# Postfix - Frage zu Logeintrag



## Jimini (13. Februar 2016)

Aloha,

pro Tag versuchen häufig einige Adressen, unberechtigterweise auf meinen Mailserver zuzugreifen. Mir ist bewusst, dass sowas zum "Online-Hintergrundrauschen" gehört, da ich aber gerne meine Logs möglichst sauber halte, möchte ich solche Adressen automatisch blocken lassen.
Aktuell verwende ich dazu fail2ban, welches die Logs neuerdings auf "warning: hostname .+ does not resolve to address <HOST>" durchsucht. Taucht nun ein solcher Eintrag auf, wird der Host geblockt. 
In den letzten Monaten und Jahren habe ich mich darauf beschränkt, solche Einträge zu ignorieren - bisher war das für mich ein sicheres Indiz für Spam bzw. unerwünschte Verbindungsaufbauten.

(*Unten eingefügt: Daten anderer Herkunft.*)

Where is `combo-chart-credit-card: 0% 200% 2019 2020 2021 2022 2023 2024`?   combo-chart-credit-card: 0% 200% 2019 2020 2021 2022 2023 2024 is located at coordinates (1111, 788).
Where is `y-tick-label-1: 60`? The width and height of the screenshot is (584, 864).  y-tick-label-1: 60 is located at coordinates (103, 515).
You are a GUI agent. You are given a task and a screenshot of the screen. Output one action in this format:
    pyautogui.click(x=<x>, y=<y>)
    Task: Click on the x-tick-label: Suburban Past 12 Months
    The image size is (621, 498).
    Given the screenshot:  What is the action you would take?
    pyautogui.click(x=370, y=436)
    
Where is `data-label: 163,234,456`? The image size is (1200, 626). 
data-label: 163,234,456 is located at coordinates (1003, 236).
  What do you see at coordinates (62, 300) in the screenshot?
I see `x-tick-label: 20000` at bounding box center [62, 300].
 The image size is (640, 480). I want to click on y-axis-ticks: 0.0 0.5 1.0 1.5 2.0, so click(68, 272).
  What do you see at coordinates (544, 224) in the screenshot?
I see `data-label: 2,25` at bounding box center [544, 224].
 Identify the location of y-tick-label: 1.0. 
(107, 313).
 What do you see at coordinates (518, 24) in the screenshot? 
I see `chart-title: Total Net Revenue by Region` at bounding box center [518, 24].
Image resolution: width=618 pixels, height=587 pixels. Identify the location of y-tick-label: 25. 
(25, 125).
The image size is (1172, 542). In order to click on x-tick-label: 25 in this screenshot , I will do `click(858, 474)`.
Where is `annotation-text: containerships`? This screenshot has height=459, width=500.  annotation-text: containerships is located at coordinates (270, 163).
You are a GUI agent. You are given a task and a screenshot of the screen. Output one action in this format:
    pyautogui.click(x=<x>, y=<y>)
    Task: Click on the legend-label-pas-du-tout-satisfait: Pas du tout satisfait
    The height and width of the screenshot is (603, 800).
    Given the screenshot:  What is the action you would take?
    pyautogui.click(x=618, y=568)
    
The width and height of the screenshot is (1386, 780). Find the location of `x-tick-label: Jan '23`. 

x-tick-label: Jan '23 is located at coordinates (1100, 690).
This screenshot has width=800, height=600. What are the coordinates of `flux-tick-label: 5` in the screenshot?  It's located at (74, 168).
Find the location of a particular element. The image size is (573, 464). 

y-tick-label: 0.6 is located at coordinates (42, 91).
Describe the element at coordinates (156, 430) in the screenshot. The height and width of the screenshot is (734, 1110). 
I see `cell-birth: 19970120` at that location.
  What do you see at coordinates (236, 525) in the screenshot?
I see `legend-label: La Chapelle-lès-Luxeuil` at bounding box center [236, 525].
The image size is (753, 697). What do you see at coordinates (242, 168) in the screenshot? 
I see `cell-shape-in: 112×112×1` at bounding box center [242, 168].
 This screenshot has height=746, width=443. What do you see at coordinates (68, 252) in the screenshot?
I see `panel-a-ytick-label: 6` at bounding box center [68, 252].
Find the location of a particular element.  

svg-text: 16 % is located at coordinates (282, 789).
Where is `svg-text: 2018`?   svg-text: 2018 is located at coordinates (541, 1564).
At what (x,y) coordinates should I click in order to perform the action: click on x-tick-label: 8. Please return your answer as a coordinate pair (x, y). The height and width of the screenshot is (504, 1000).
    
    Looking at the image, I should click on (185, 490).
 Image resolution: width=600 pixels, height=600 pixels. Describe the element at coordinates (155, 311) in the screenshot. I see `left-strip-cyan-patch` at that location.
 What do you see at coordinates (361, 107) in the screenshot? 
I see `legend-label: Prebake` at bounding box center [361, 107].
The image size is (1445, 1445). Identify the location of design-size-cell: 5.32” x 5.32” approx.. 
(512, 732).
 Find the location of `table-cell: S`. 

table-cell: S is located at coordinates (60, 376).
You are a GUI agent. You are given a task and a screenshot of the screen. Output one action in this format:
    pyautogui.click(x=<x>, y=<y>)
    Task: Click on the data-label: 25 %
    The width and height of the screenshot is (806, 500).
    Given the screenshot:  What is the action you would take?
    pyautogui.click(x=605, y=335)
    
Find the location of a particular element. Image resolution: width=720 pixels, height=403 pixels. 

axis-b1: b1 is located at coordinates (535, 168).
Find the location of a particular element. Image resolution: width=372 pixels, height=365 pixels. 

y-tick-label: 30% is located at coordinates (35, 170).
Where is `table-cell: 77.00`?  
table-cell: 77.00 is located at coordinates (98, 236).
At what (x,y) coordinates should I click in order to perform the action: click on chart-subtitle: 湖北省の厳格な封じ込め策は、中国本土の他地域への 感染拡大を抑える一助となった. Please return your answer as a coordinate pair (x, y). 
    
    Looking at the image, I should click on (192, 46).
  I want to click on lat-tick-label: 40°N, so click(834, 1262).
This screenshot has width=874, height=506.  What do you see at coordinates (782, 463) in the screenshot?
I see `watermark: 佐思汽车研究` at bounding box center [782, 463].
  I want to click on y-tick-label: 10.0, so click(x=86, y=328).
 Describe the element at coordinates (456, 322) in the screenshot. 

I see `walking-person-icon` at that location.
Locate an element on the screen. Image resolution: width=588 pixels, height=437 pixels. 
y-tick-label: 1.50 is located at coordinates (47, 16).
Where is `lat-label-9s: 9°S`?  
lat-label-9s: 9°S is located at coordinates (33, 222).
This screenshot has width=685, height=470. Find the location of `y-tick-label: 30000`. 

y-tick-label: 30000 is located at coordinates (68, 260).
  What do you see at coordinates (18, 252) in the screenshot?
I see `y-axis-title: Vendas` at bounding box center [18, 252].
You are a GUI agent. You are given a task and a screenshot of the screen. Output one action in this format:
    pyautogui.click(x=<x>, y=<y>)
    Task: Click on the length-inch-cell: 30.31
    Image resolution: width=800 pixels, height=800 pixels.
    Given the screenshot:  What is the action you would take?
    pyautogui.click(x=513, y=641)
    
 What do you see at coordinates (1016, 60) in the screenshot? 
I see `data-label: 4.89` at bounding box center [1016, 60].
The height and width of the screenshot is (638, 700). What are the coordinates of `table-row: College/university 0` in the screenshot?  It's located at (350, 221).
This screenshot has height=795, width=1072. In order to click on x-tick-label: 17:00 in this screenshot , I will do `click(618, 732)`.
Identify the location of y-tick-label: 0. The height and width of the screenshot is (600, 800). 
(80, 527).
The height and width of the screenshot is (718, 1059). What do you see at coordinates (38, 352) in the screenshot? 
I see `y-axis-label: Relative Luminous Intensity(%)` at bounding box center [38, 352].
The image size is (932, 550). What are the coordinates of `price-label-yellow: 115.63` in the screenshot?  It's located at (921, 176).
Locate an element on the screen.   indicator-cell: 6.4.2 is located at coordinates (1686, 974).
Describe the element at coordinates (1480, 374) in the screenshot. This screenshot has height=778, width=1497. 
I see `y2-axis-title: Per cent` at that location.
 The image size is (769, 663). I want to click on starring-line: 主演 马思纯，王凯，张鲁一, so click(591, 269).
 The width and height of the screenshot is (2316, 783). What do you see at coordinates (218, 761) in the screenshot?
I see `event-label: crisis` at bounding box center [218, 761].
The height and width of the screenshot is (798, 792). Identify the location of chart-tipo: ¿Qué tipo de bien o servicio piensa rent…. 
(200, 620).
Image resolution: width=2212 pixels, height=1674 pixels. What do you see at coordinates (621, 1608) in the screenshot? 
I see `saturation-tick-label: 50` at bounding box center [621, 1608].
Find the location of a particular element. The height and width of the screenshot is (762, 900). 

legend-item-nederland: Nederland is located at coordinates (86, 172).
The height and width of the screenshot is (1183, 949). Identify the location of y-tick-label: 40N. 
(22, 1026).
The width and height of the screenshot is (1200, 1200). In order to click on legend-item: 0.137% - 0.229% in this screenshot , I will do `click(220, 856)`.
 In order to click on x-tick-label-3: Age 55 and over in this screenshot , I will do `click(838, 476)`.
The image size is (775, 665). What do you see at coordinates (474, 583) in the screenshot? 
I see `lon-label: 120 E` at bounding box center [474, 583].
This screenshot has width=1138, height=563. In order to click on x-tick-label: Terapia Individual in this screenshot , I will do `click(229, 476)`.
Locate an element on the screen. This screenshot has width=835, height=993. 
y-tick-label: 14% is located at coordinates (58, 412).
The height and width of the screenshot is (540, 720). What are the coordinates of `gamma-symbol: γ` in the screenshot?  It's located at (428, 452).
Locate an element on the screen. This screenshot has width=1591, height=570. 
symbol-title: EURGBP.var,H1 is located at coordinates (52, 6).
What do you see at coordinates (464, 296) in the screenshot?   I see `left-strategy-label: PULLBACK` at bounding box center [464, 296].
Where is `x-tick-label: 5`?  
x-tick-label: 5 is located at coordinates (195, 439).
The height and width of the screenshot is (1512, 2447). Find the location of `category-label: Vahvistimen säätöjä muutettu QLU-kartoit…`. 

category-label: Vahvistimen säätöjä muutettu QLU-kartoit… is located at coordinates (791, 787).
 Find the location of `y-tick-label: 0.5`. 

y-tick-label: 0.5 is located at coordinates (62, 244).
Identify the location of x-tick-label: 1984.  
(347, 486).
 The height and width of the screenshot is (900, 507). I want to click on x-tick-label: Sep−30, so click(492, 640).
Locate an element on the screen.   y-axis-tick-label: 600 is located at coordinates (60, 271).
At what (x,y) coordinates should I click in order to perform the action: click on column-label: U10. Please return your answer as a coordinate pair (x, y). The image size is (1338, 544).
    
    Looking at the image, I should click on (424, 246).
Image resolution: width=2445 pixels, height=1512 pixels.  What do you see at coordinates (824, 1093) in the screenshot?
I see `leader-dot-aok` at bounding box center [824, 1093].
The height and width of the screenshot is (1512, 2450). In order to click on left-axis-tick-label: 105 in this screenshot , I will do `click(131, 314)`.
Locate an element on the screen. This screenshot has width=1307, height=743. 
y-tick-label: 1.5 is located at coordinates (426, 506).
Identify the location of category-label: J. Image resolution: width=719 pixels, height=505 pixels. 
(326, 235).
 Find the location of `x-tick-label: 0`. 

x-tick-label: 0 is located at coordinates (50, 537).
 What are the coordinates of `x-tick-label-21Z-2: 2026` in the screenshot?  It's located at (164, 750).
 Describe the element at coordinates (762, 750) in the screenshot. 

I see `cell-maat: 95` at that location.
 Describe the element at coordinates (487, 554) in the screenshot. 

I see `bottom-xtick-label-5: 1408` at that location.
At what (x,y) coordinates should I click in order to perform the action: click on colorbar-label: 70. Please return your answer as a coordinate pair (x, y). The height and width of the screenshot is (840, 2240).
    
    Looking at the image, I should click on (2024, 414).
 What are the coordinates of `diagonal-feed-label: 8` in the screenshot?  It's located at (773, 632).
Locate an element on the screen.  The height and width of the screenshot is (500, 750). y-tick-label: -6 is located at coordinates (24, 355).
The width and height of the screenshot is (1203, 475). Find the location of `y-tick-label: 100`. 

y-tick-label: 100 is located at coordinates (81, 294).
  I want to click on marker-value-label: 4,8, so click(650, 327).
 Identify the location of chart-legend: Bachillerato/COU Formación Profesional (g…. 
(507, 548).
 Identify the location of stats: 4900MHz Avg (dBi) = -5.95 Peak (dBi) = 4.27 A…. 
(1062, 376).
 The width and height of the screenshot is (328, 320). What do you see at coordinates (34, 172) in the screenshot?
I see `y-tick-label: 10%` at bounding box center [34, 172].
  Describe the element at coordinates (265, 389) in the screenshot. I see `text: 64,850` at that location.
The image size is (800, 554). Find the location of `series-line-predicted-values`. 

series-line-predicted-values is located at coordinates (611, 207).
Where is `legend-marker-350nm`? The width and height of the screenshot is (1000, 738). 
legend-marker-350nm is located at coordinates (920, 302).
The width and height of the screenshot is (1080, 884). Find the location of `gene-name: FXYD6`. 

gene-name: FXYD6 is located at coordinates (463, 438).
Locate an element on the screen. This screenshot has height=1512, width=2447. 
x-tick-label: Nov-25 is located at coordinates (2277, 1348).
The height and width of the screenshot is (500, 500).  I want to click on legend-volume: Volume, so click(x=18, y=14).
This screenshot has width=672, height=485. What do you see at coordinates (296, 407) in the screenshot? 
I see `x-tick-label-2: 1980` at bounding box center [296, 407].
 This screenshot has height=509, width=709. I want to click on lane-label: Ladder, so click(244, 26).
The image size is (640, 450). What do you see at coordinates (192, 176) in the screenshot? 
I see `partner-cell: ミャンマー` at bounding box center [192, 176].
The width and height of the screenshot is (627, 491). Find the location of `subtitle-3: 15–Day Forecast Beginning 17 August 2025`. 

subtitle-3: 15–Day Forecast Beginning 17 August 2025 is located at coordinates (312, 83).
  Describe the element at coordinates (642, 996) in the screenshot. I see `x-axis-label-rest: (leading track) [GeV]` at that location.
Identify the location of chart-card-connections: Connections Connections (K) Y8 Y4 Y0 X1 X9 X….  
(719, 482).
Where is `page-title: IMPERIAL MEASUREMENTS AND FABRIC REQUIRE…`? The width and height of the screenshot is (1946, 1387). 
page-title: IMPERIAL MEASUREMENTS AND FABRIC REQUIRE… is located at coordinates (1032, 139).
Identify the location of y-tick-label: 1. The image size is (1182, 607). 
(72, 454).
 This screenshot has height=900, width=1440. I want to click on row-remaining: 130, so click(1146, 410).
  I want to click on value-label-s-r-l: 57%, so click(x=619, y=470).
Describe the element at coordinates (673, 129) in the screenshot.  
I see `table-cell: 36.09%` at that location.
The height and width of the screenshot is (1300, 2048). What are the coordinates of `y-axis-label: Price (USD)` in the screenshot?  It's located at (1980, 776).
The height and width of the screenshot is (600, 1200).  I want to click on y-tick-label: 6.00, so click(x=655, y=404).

Blöderweise wurde gestern aber eine Adresse geblockt, welche von einem Client mit einem Mailaccount auf der Kiste stammt:


> Feb 11 08:59:01 postfix/smtpd[10681]: warning: hostname no-reverse-dns-configured.com does not resolve to address 89.248.171.131
> Feb 11 09:13:31 postfix/smtpd[19543]: warning: hostname no-reverse-dns-configured.com does not resolve to address 89.248.171.131
> Feb 12 13:49:11 postfix/smtpd[26664]: warning: hostname no-reverse-dns-configured.com does not resolve to address 94.102.48.193
> *Feb 12 17:34:11 postfix/smtpd[3190]: warning: hostname cable-5-28-xx-xx.cust.telecolumbus.net does not resolve to address 5.28.xx.xx
> ...



Es handelt sich somit um ein false positive. Spammer versuchen sich allerdings zu verbinden, werden abgelehnt und schließen die Verbindung wieder. Clients, welche sich einloggen, können natürlich eine Verbindung herstellen. Allerdings wird trotzdem eine Warnung ausgegeben, wie man sieht. 
Ich müsste also ein Kriterium finden, mit welchem ich Logeinträge wie die folgenden sicher erfassen kann, ohne false positives zu erzeugen:


> Feb  7 01:44:33 postfix/smtpd[12162]: connect from unknown[208.93.4.209]
> Feb  7 01:44:35 postfix/smtpd[12162]: disconnect from unknown[208.93.4.209]
> Feb  7 02:04:23 postfix/smtpd[20958]: connect from saint.lebanonmedics.com[95.140.39.124]
> Feb  7 02:04:23 postfix/smtpd[20958]: disconnect from saint.lebanonmedics.com[95.140.39.124]
> ...



Hat jemand eine Idee?

MfG Jimini


----------



## keinnick (13. Februar 2016)

Ich würde nach fehlgeschlagenen Logins suchen und anhand dieser Einträge die jeweiligen IPs blocken. Vielleicht hilft Dir das hier weiter: Postfix in Fail2Ban sinnvoll einbinden - IT-Blog by Franz Kinader


----------